* _Listed records_:
-- -- --

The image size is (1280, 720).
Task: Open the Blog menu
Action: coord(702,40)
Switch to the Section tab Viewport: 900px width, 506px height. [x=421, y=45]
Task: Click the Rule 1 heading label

-- -- --

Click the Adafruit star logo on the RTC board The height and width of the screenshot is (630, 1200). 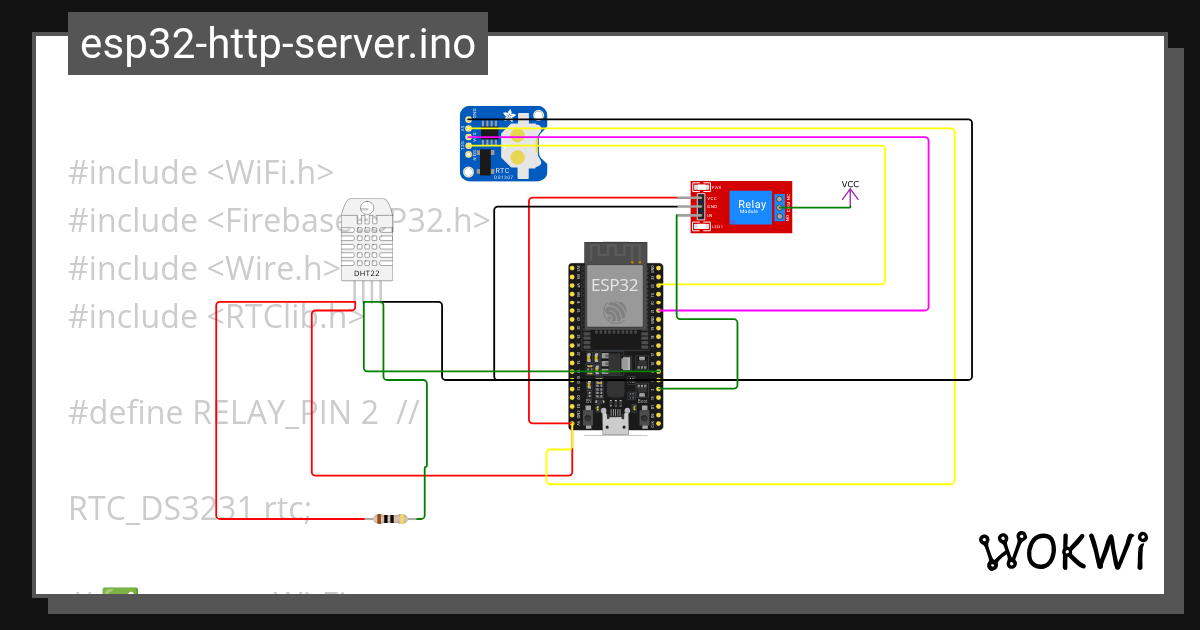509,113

-- -- --

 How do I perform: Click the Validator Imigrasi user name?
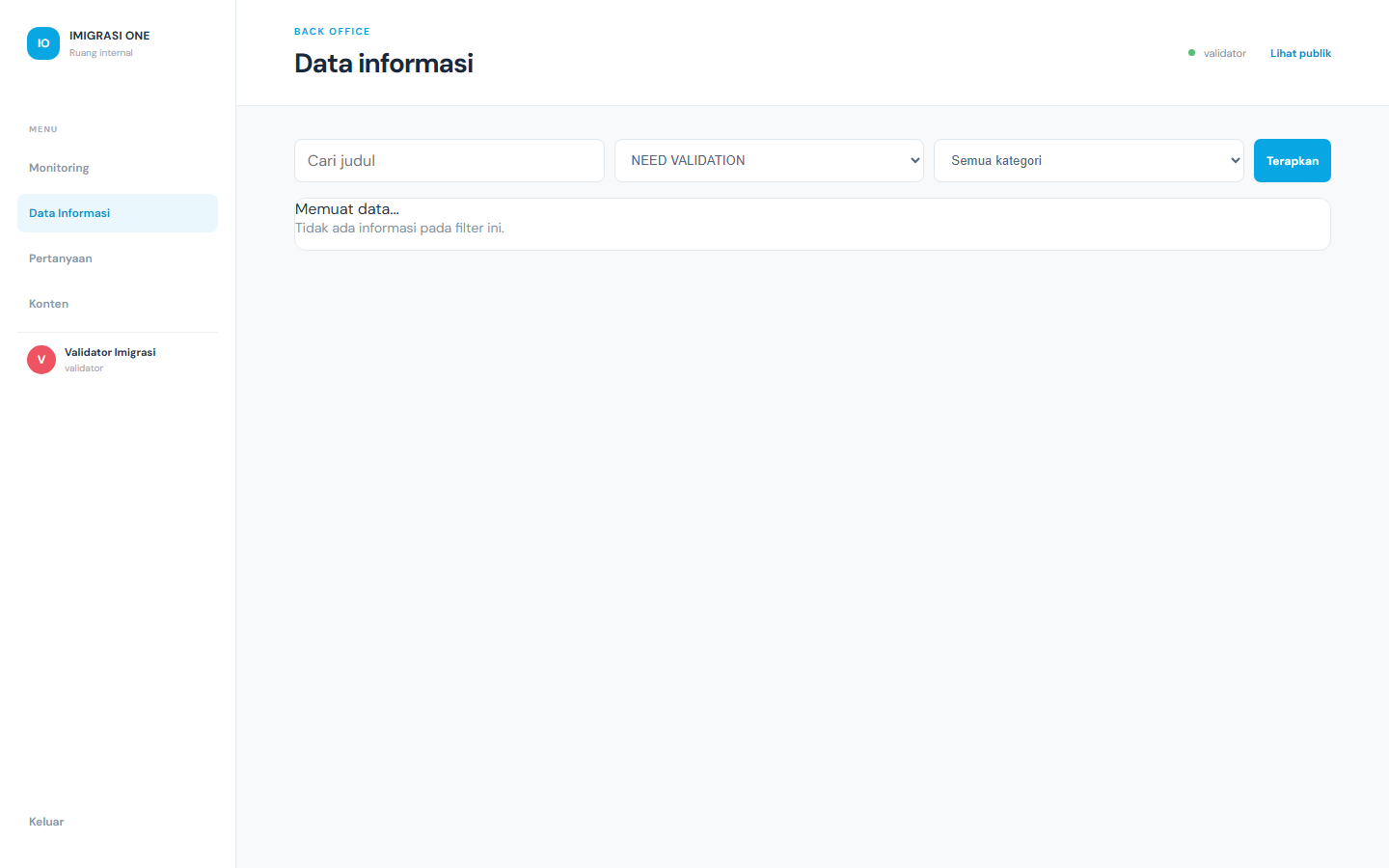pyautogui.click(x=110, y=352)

-- -- --

* _Work item_:
Take the line above containing "Switch to the", the line containing "Task: Click the Rule 1 heading label", and all lines in between, and copy them exactly without anything else.

* _Task response_:
Switch to the Section tab Viewport: 900px width, 506px height. [x=421, y=45]
Task: Click the Rule 1 heading label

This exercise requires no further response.